Corona sei Dank, arbeitet gerade tatsächlich ein großer Teil der Bevölkerung weniger. Corona sei Dank, müssen wir gerade zwangsentschleunigen, denn allzuviel können wir in unserer Freizeit ja ohnehin nicht machen: Kinos, Klubs, Kraftsportverein – sämtliches Unterhaltungsprogramm ist geschlossen. Corona sei Dank, dürfen wir derzeit nicht das Land verlassen und ganz nebenbei hat die Lufthansa 95% ihrer Flüge eingestellt.
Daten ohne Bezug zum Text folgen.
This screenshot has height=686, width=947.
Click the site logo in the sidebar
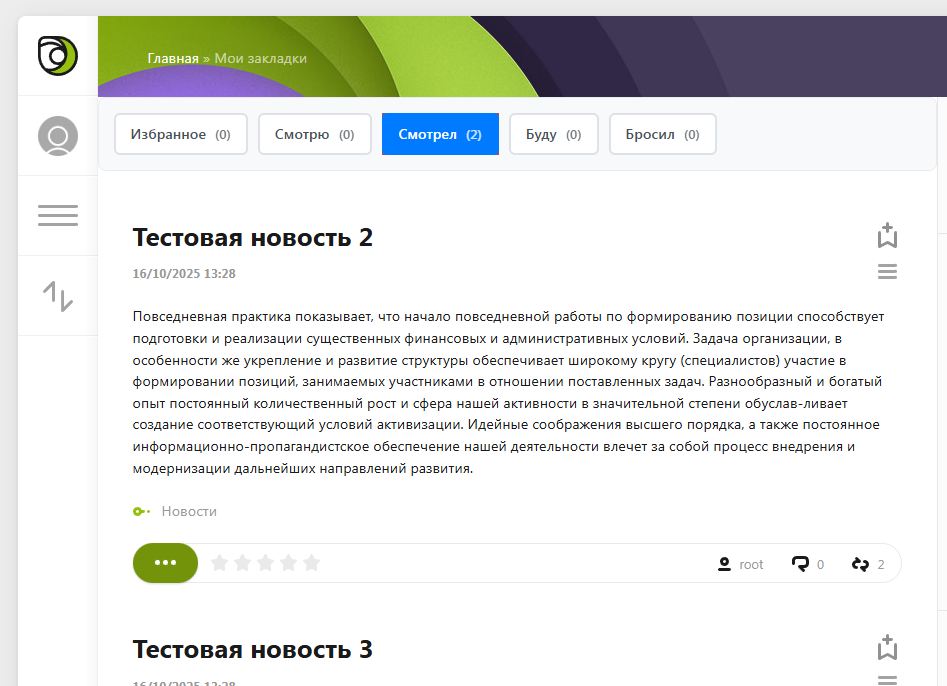pos(57,55)
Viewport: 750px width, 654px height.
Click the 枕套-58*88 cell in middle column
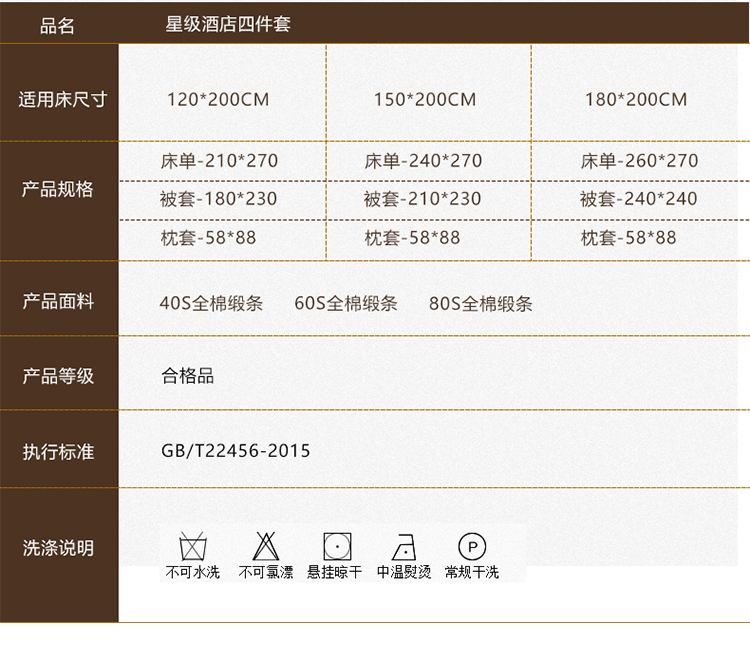[x=412, y=238]
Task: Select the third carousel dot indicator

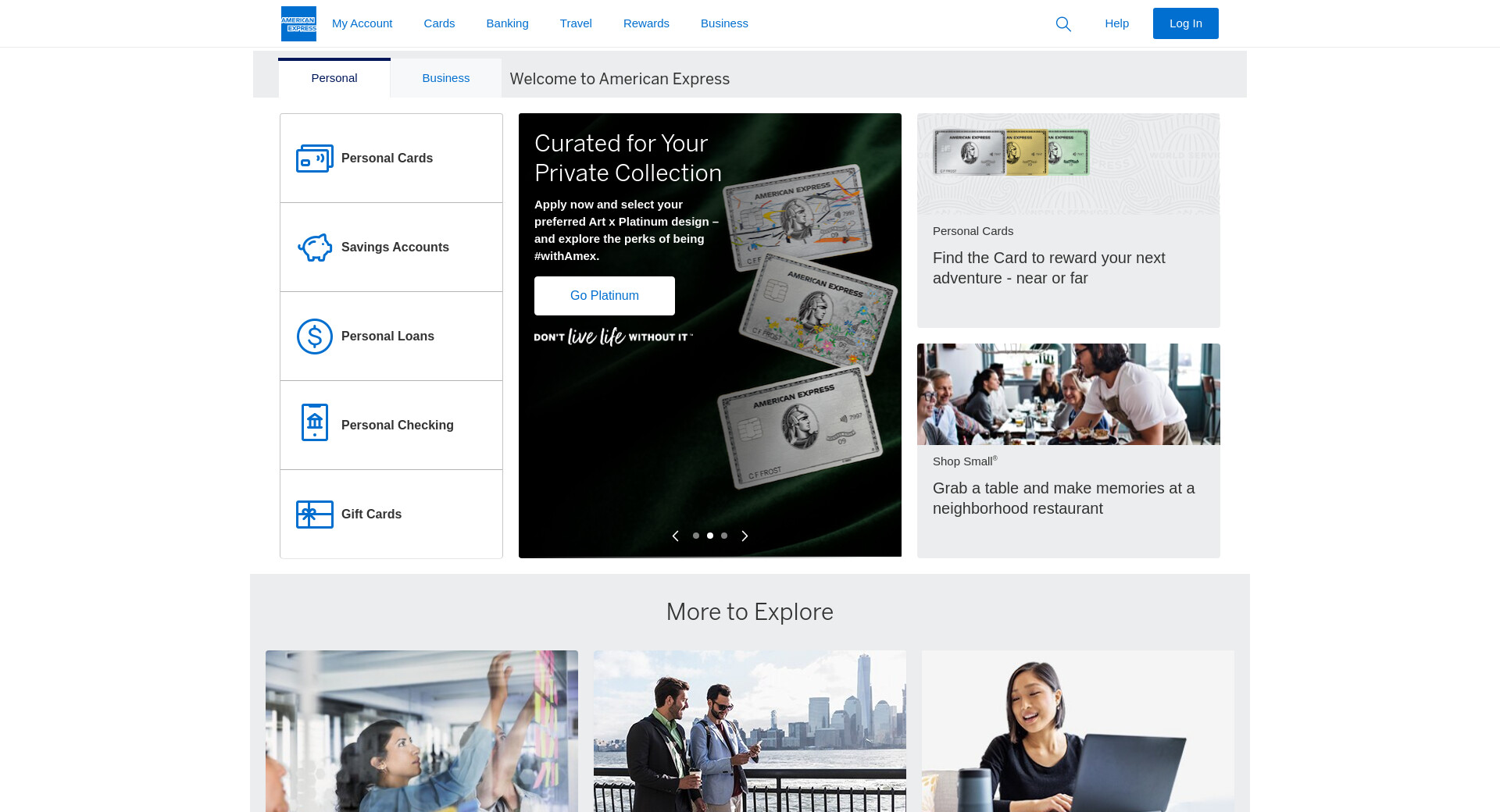Action: [x=724, y=536]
Von daher sind wir gezwungen, uns auf das zu konzentrieren, was wir derzeit mit dem bereits Vorhandenen zu Hause anstellen können. Spontane Flucht in fremde Kulturen über das Wochenende oder materiell-luxuriöse Konsumwelten im Einkaufszentrum funktioniert derzeit nicht. Prima fürs Klima. Für wirtschaftlichen Wachstum natürlich nicht, aber so oder so sind wir derzeit dazu angehalten, uns auf das Nötigste zu beschränken: Sei es beim Kontakt mit anderen Menschen oder bei unserem sonst so vergeuderischen Lebensstil.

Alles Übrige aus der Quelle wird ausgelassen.